United States v. D’Amelio, No. 09-2541-cr (2d Cir. June 13, 2012) (Raggi, Hall, Chin, CJJ)
This opinion provides some helpful clarification of the confusing precedents that try to differentiate between a constructive amendment to the indictment – which, in this circuit at least, requires reversal without a showing of prejudice – and a variance.
Defendant D’Amelio was convicted after a jury trial of attempted enticement of a minor – in reality an undercover police officer – for the purpose of engaging in sexual activity with her. D’Amelio’s contacts with “Mary,” took place over the Internet and on the telephone, but the “to wit” clause of the indictment alleged only that he “used a computer and the Internet,” which the circuit noted were the same thing. Over objection, however, the district court charged the jury that it could convict based on either telephonic or Internet contact because both were facilities of interstate commerce. Post-conviction, D’Amelio filed a Rule 33 motion on this same issue, characterizing the evidence and jury charge as a constructive amendment. The district court, believing it to be bound by circuit precedent, agreed and granted him a new trial.
The Circuit’s Decision
On this, the government’s appeal, the circuit reversed. A constructive amendment to an indictment occurs when the presentation of the trial evidence and the jury instructions modify essential elements of the offense charged. This violates the Fifth Amendment’s Grand Jury Clause because it raises the possibility that the defendant was convicted of an offense other than that charged in the indictment. By contrast, a variance in proof occurs when the charging terms are unaltered, but the evidence at trial proves facts that are materially different from those alleged in the indictment. A variance requires reversal only where it is prejudicial, typically by infringing on the notice and double jeopardy protections of an indictment.
But identifying the line between these two, related errors has been difficult, because it relies on identifying something kind of amorphous: the “core of criminality” of the offense. To the circuit, the “core of criminality” involves the “essence” of the crime, and not “the particulars of how [the] defendant effected” it. And, as the circuit noted here, the defendant cannot necessarily rely only on the “to wit” clause to narrow the scope of the “core of criminality” to only the specific facts alleged there.
While there might be a constructive amendment where the jury convicted based on a complex of facts distinctly different from that set forth in the indictment, there is no constructive amendment where the indictment alleges a single set of discrete facts, and the proof varies from that set. Deciding whether the proof at trial was a “distinctly different complex set of uncharged facts” or was merely “a single set of discrete facts consistent with the charge in the indictment” can be difficult, and that is why the circuit’s own cases have been so confusing Here, the court instructed that the main question should be whether the differences between the indictment and proof were “extreme,” such that defendant “well may have been surprised by hte introduction” of “different and unrelated proof adduced at trial.”

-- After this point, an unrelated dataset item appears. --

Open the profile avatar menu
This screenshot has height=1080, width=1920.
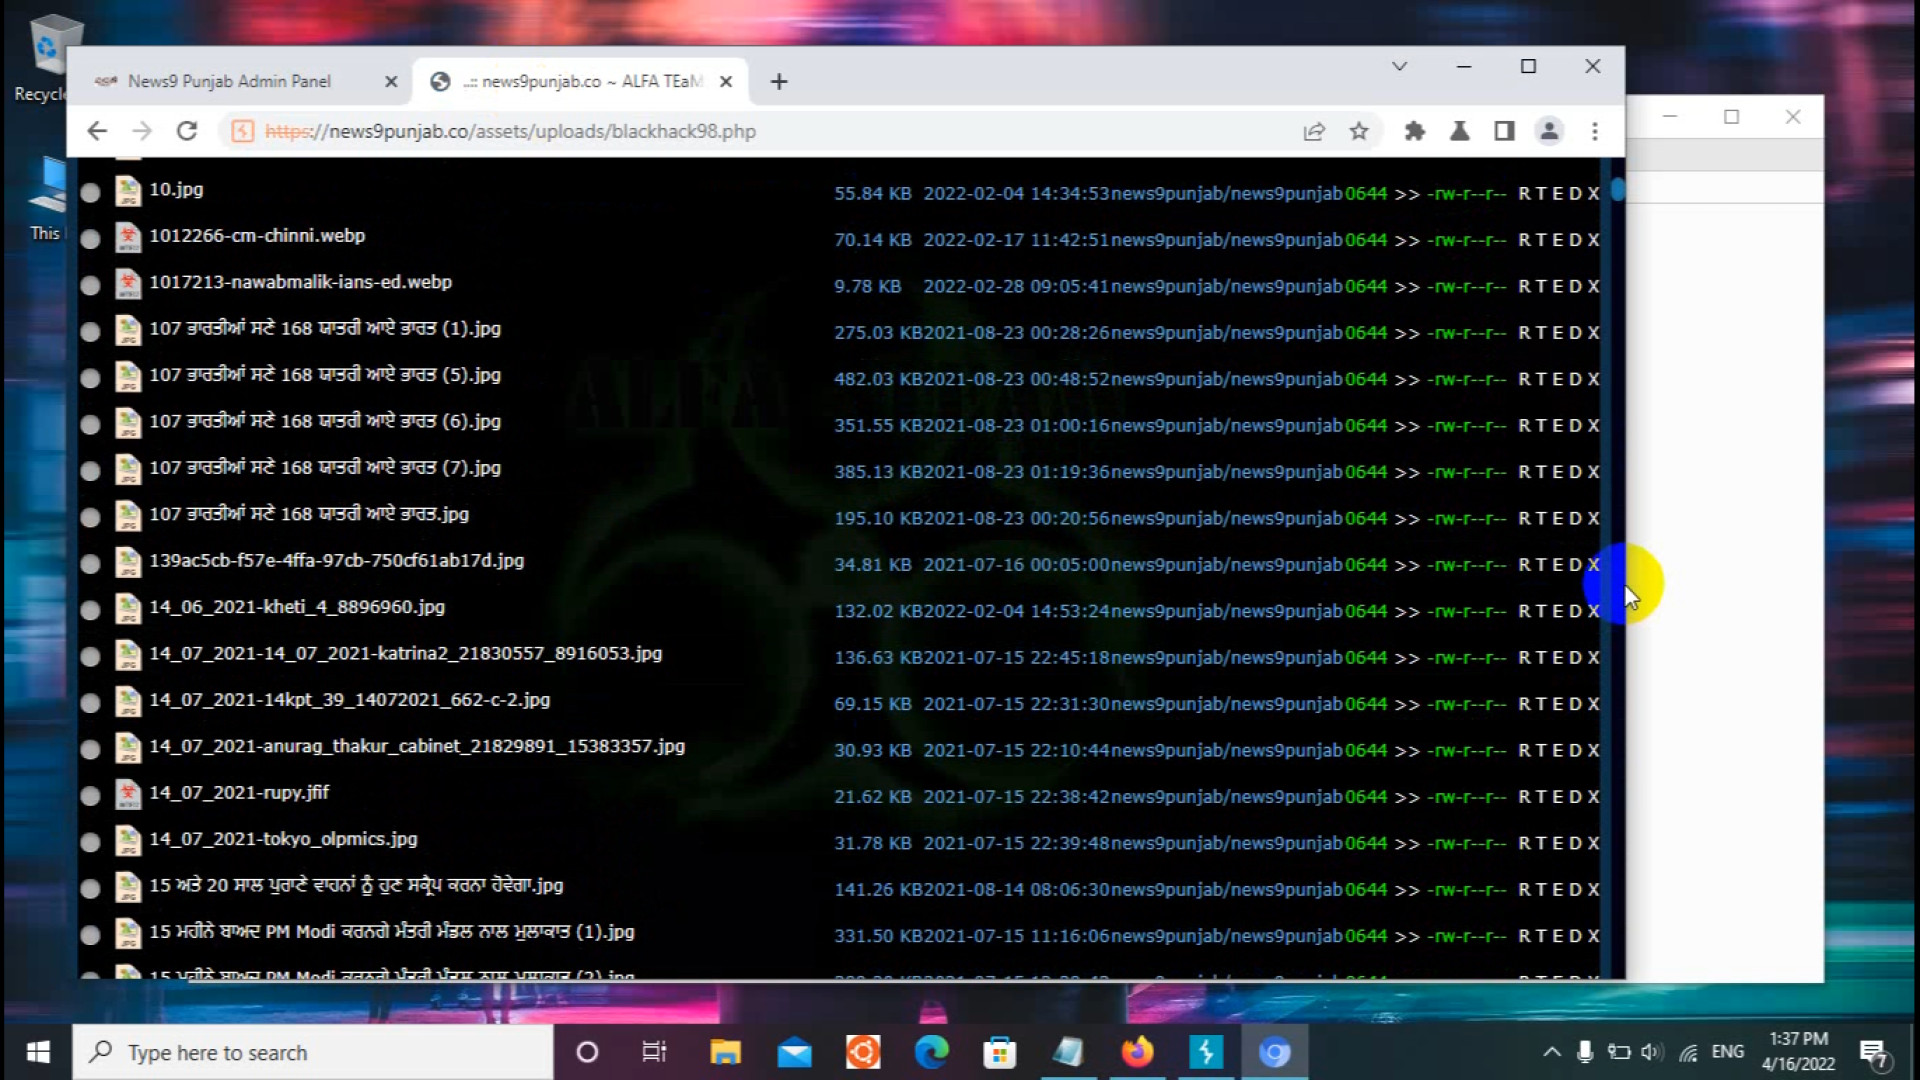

In D’Amelio’s case, the circuit concluded that there were not “distinctly different sets of facts and theories presented and charged to the jury.” All of D’Amelio’s contacts with “Mary” were part of a single course of conduct within the discrete time period charged in the indictment. That course had a “single, ultimate purpose” – the “core of criminality” – which was to entice Mary to have sex with him. This “core of criminality” did not encompass a “specific facility and a specific means of interstate commerce.”
Accordingly, here, there was no constructive amendment. The issue turned only on the specific means that D’Amelio used to effect the crime, but that is not an “essential element” of the offense; “proof of specific means apart from those charged in the indictment does not constructively amend” it. The circuit did note in closing, however, that “this particular litigation could have been avoided had the government been more careful in wording its indictment.”